Par rapport aux questions soulevées par la délégation de la RADDHO, Kumba Yala a évoqué son programme et fournit les réponses suivantes : Sur la paix et la réconciliation nationale • Respecter le peuple qui a trop souffert ; • Instaurer un climat de paix et de réconciliation ; • Expliquer aux citoyens les raisons et les besoins de créer de nouvelles institutions crédibles ; • Mettre en avant les valeurs nationales ; • Tourner les pages de l’histoire en laissant le passé aux historiens.

Sur la réforme de l’armée • Construire des camps militaires ; • Former les militaires.

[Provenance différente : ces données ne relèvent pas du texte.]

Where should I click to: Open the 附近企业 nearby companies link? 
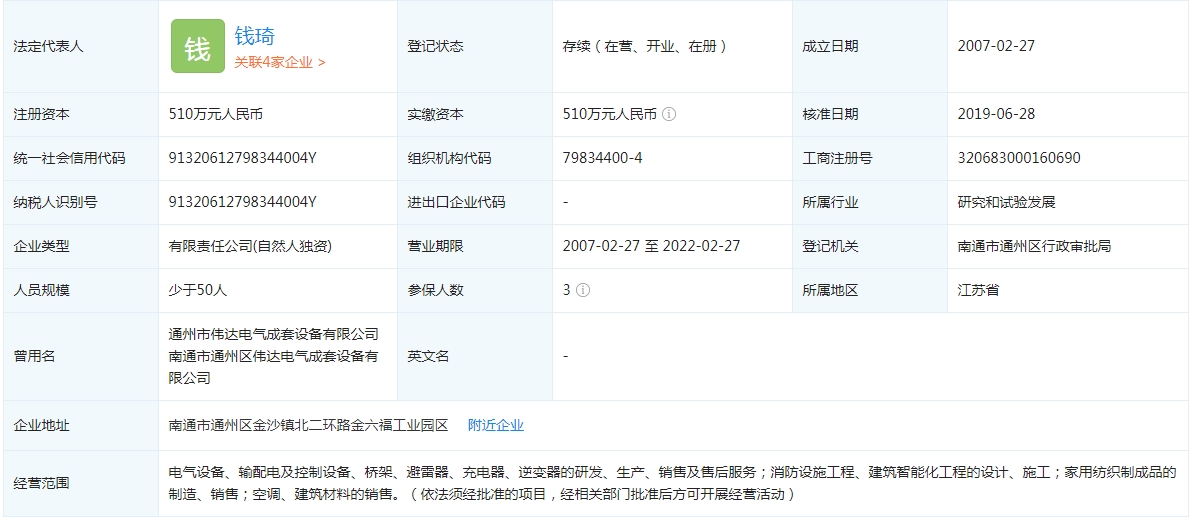pyautogui.click(x=495, y=425)
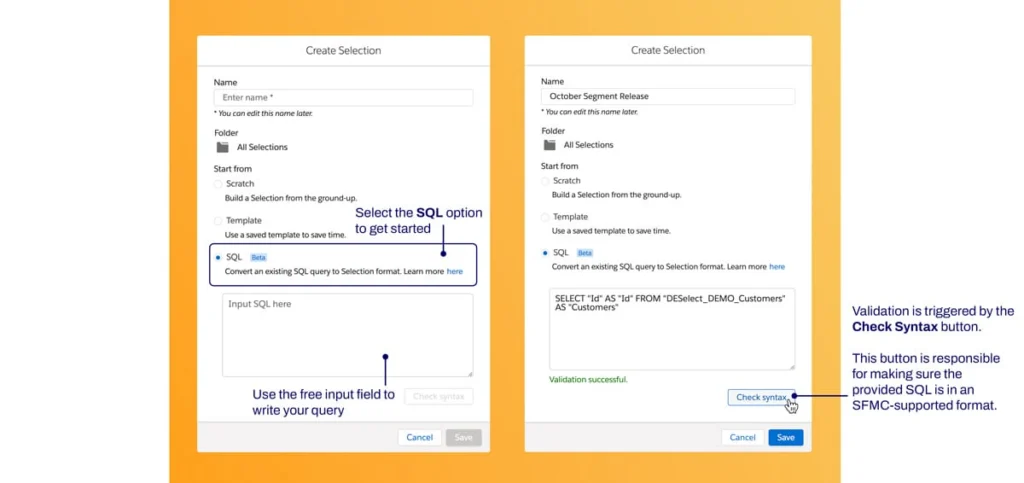
Task: Select the Scratch radio button in the empty-name dialog
Action: [x=219, y=184]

Par ailleurs, il s’est dit non favorable à une force d’interposition de la CEDEAO pour la paix car ce serait aliéner la souveraineté de la Guinée Bissau.

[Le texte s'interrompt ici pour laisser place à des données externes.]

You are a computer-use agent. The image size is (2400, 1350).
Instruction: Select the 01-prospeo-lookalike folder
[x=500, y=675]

Sur l’impunité • Appliquer les lois contre ceux qui sont jugés coupables.

Sur l’acceptation des résultats en cas de défaite, Kumba Yala affirme que sa défaite est inimaginable.

2.2.3. Malam Bacaï Sanha

Sur la paix et la stabilité du pays Concernant la situation d’instabilité chronique de la Guinée Bissau Malam Bacaï préconise les remèdes suivants : • Favoriser le dialogue politico-social par la tenue d’une conférence nationale pour permettre aux acteurs de se parler ; • Mettre en place des institutions démocratiques et crédibles ; • Inaugurer des démarches inclusives ; • Impliquer l’armée dans le dialogue politico-social ; • Organiser une conférence nationale des cadres pour faire la radiographie de l’économie. • favoriser la concertation effective afin de mettre fin à l’instabilité, de promouvoir la législature complète ; • relancer l’économie ; • recréer la confiance.

Sur l’acceptation du verdict des urnes Il est important d’avoir des élections transparentes de sorte que le perdant est privé d’arguments pour contester le verdict des urnes.

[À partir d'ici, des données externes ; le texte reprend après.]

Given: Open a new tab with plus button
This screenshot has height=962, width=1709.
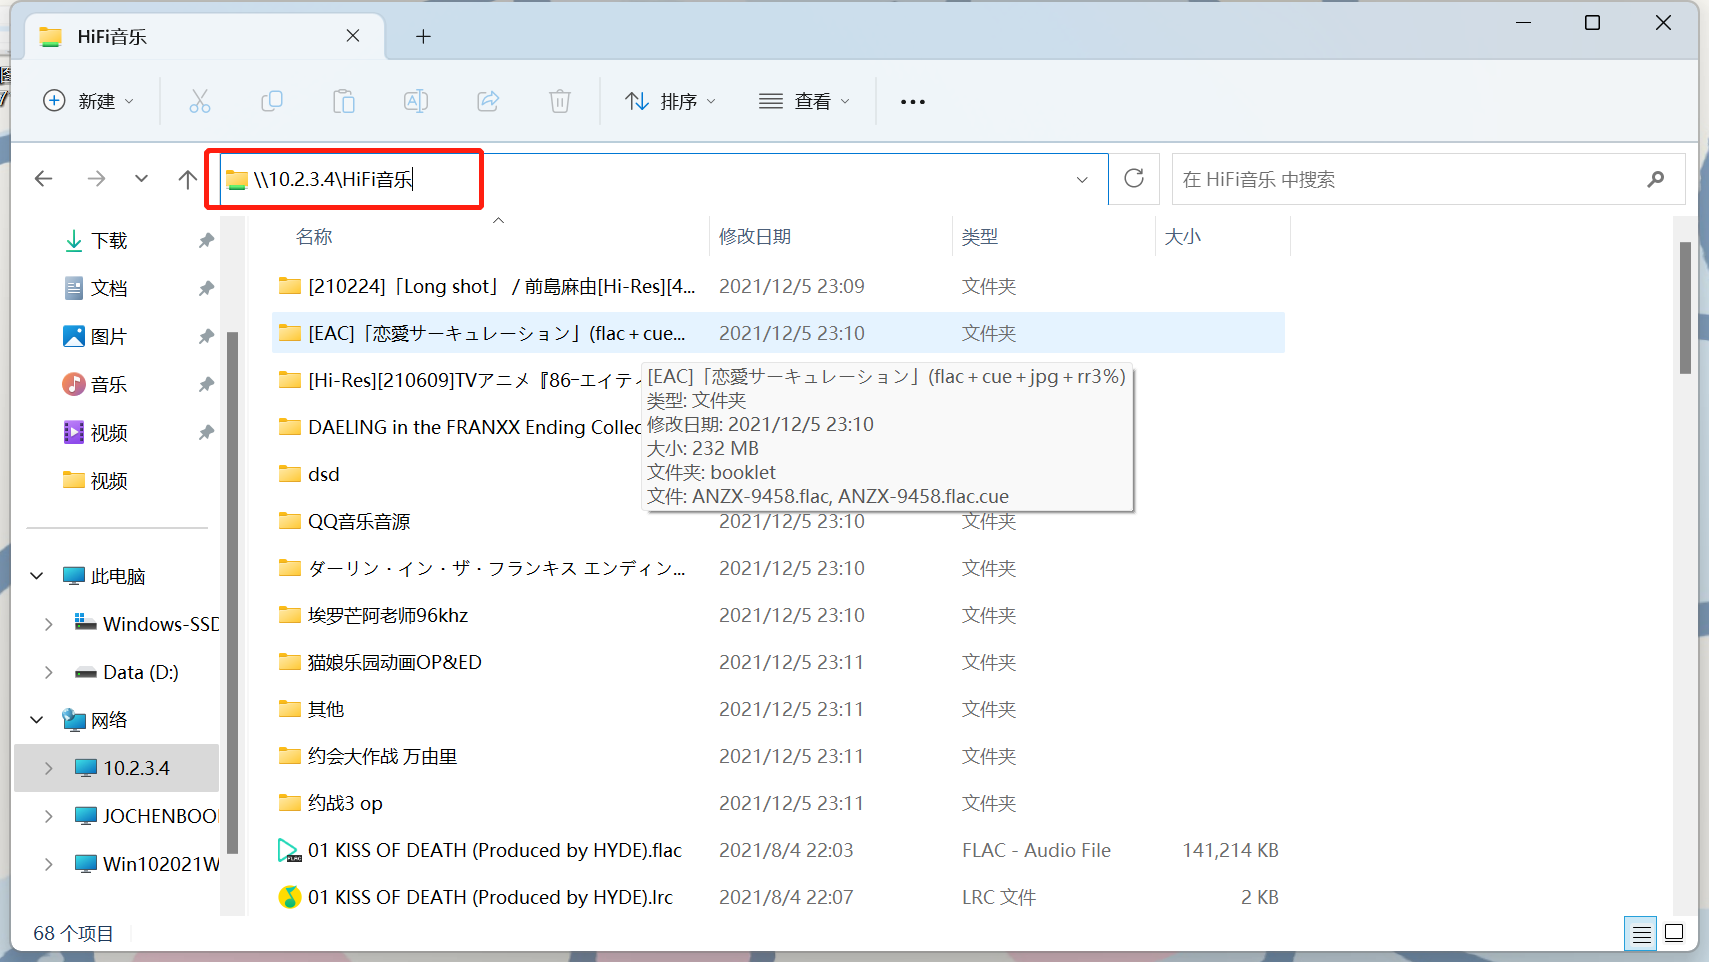Looking at the screenshot, I should pos(423,37).
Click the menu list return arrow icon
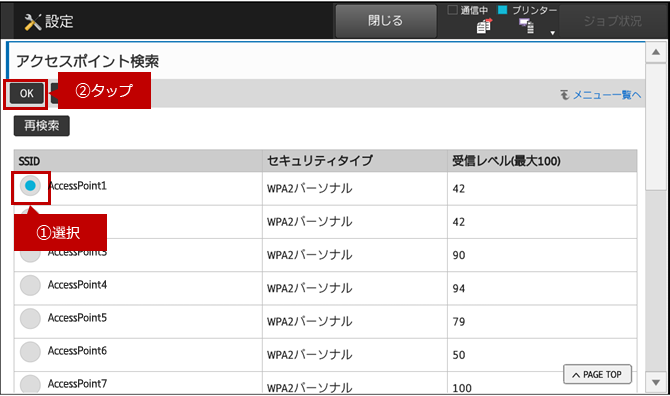Image resolution: width=670 pixels, height=396 pixels. 565,94
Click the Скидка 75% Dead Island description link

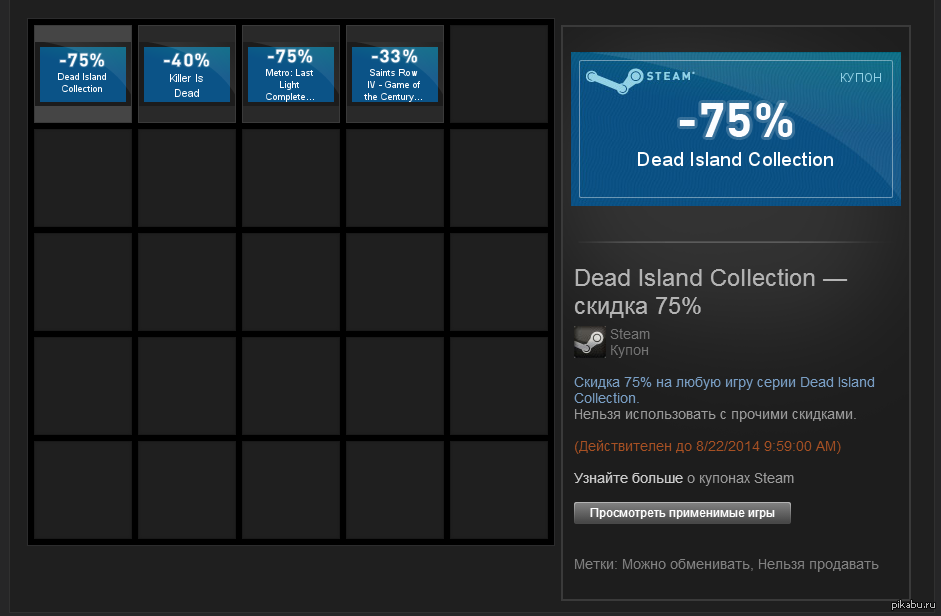tap(723, 383)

Sur la réforme de l’armée • Moderniser l’armée à travers la formation ; • Acquérir des équipements modernes ; • Donner des garanties sociales, matérielles afin que le double cantonnement devienne une réalité ; • Avoir une armée républicaine à l’instar de toutes les démocraties.

Par ailleurs, par rapport à la présence d’une force de dissuasion en Guinée Bissau, Malam Bacaï Sanha affirme que c’est nécessaire mais difficile à réaliser car la Guinée Bissau est dans une situation de ni guerre ni paix et que les citoyens Bissau guinéens les qualifieraient de force d’occupation.

De plus, la force de dissuasion pourrait fragiliser l’armée régulière Bissau guinéenne qui, aux yeux de l’opinion publique nationale passerait pour incapable et incompétente.

L’alternative serait, à travers la coopération, de trouver une bonne formule pour la formation de l’armée Bissau guinéenne en sciences militaires et politiques.

Sur la lutte contre la drogue • Composer un gouvernement sérieux et responsable ; • Mettre en place un programme spécial pour lutter contre les narco trafiquants.

2.3. Rencontre avec la société civile

WANEP La RADDHO s’est rendue au siège du WANEP où elle a rencontré l’ensemble des acteurs de la société civile en pleine réunion pour la préparation du suivi et de la supervision de l’élection présidentielle.